Records for this task:
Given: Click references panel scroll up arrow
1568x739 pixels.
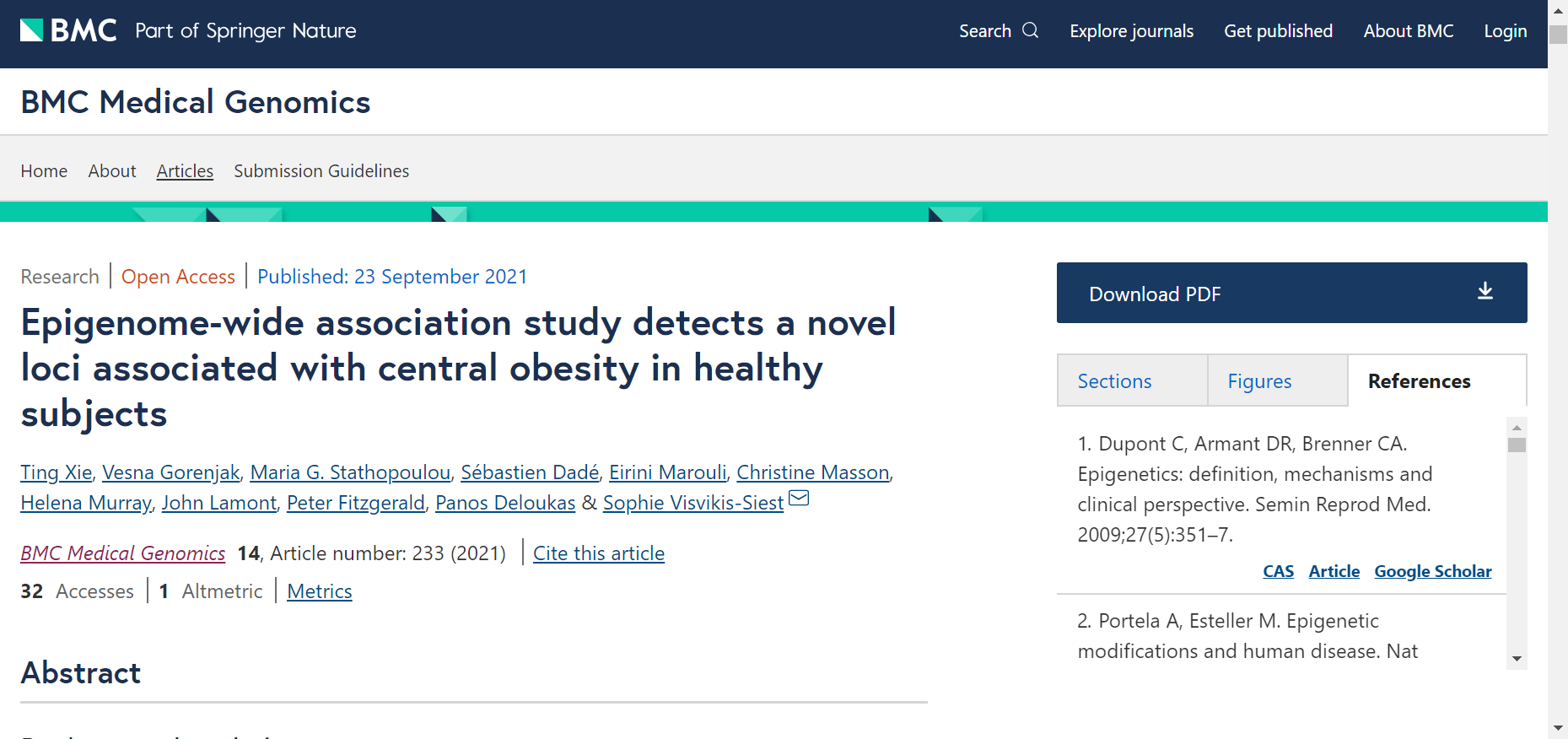Looking at the screenshot, I should 1517,427.
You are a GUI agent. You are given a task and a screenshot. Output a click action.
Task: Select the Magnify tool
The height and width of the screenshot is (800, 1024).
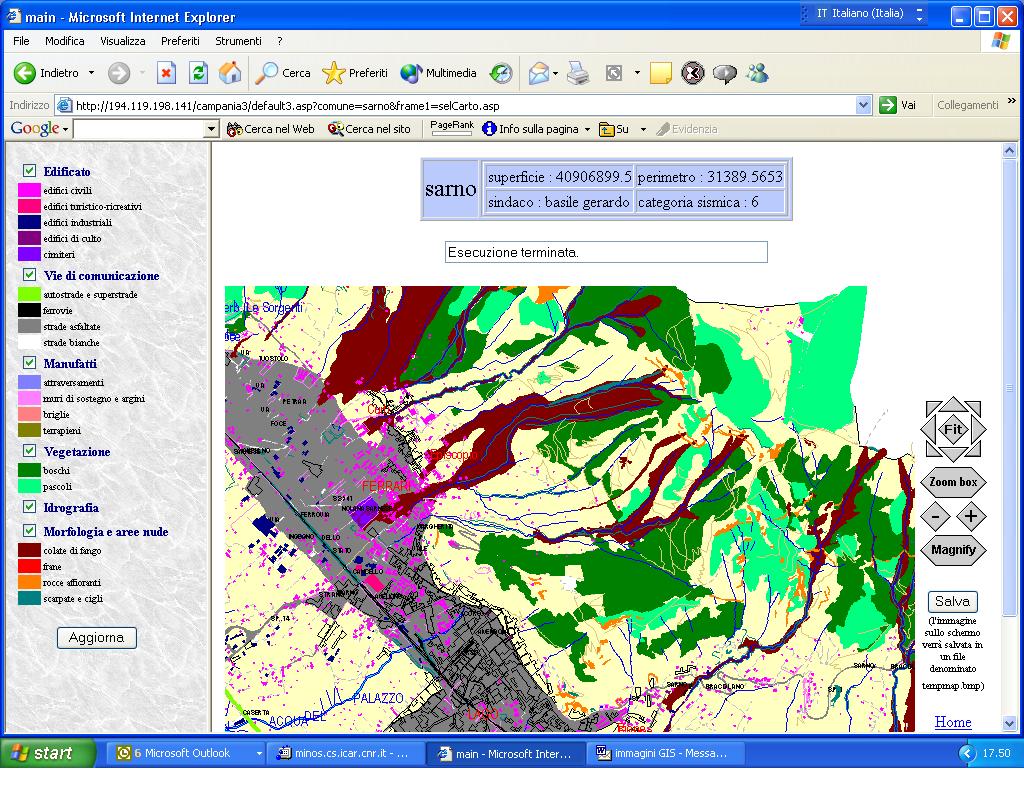coord(953,550)
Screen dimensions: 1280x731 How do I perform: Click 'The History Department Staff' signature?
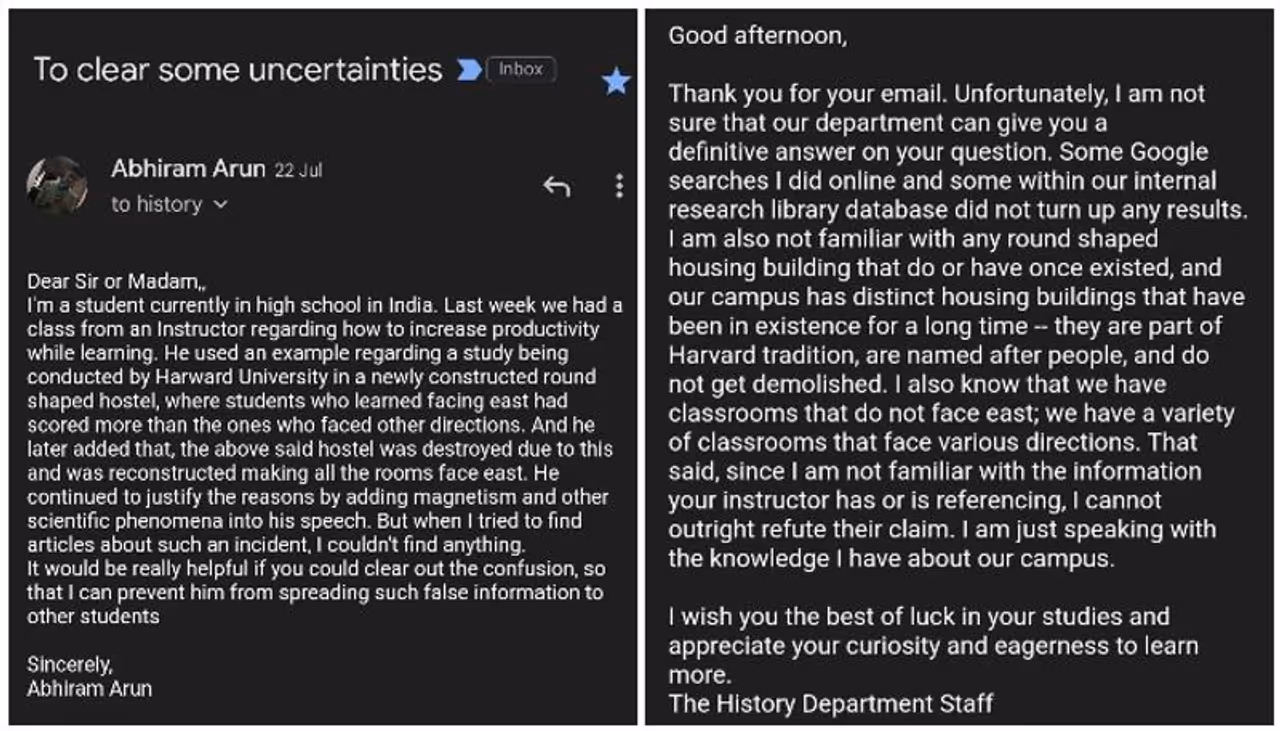tap(831, 703)
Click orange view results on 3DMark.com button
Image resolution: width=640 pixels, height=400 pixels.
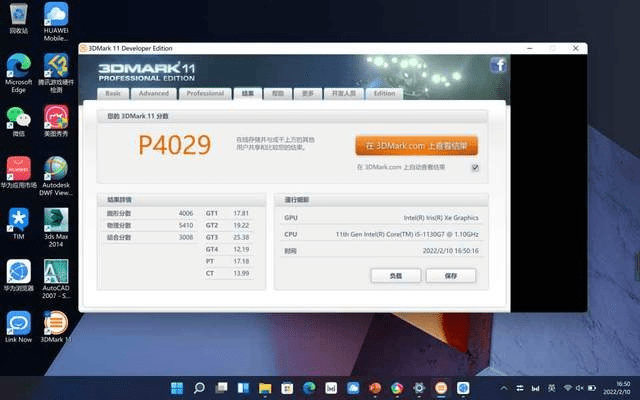(x=416, y=144)
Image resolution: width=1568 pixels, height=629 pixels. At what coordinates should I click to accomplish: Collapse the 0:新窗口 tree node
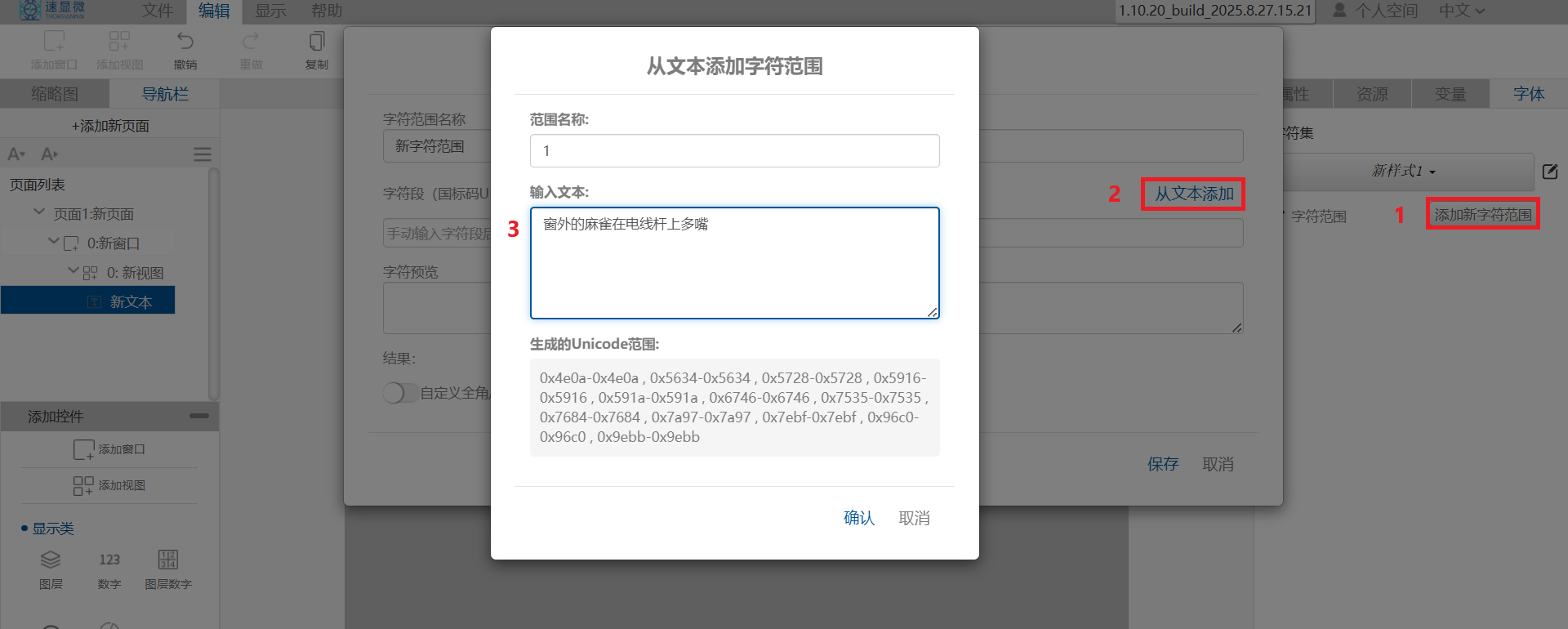[54, 242]
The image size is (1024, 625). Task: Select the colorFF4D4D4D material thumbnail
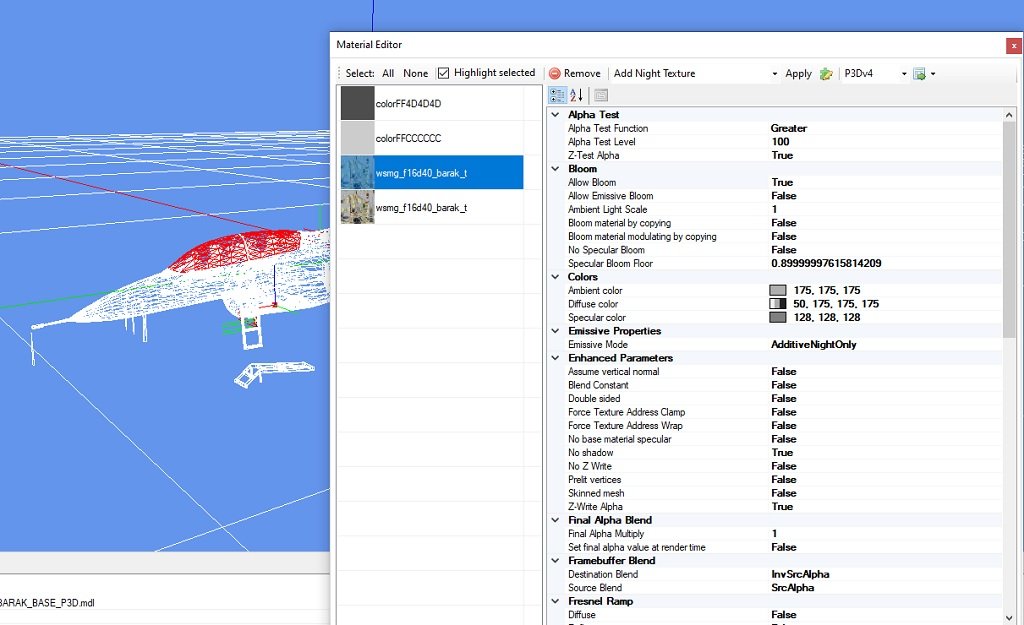pyautogui.click(x=357, y=104)
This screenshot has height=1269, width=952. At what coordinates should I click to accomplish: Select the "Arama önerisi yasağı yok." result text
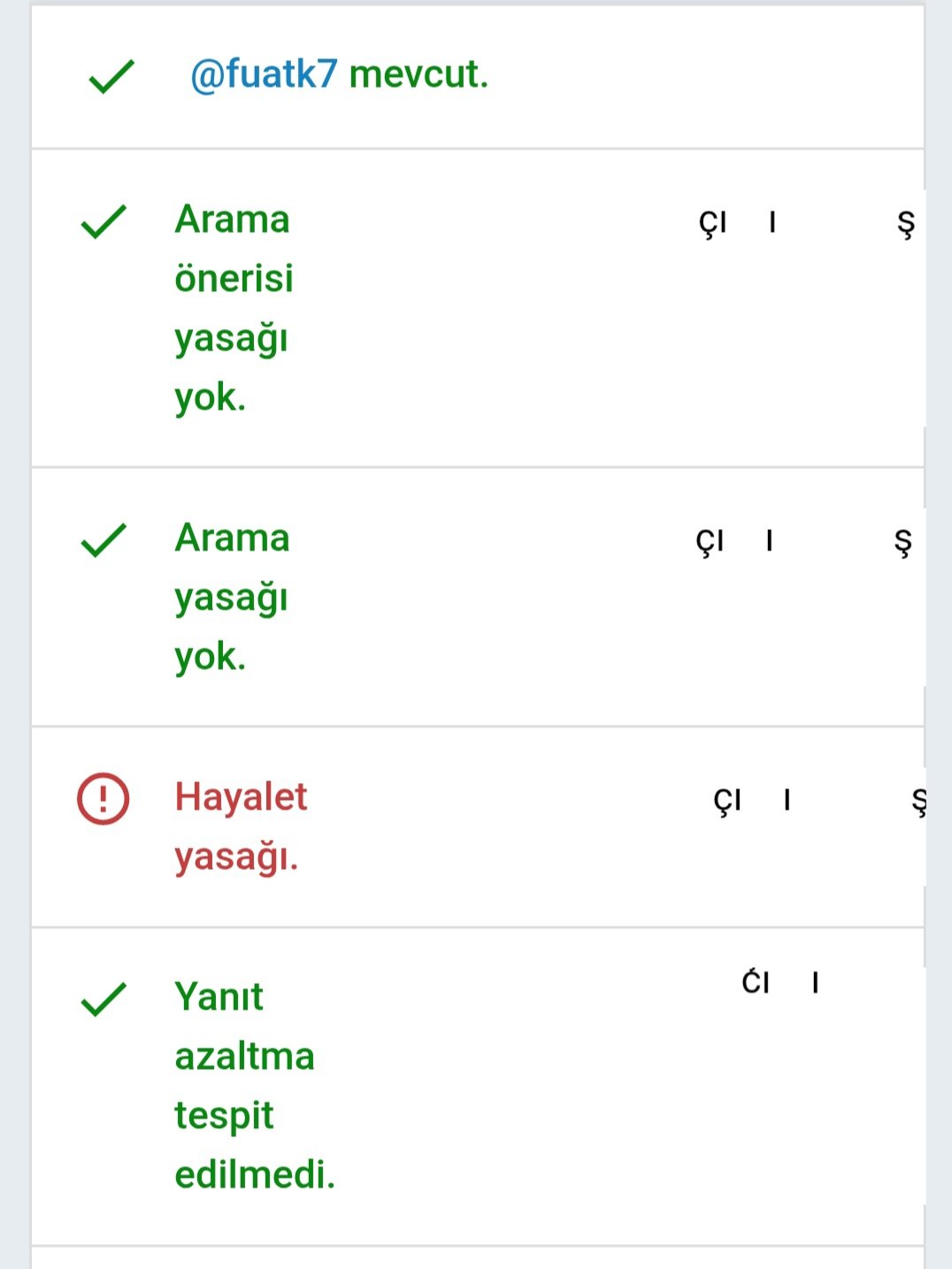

Instructions for the task: Please transcribe all of the entries exactly and omit any picture they hold.

Solved problem:
Given: Click references panel scroll up arrow
1568x739 pixels.
Looking at the screenshot, I should 1517,427.
You are a GUI agent. You are given a task and a screenshot. Output a click action.
Task: Select the Magnify tool
The height and width of the screenshot is (800, 1024).
coord(953,550)
Screen dimensions: 1280x731 How do I perform: Click 'The History Department Staff' signature?
tap(831, 703)
Click orange view results on 3DMark.com button
Image resolution: width=640 pixels, height=400 pixels.
(x=416, y=144)
Image resolution: width=1568 pixels, height=629 pixels. At what coordinates should I click to accomplish: Collapse the 0:新窗口 tree node
[54, 242]
The image size is (1024, 625). Task: Select the colorFF4D4D4D material thumbnail
pyautogui.click(x=357, y=104)
This screenshot has height=1269, width=952. At what coordinates should I click to accomplish: Select the "Arama önerisi yasağı yok." result text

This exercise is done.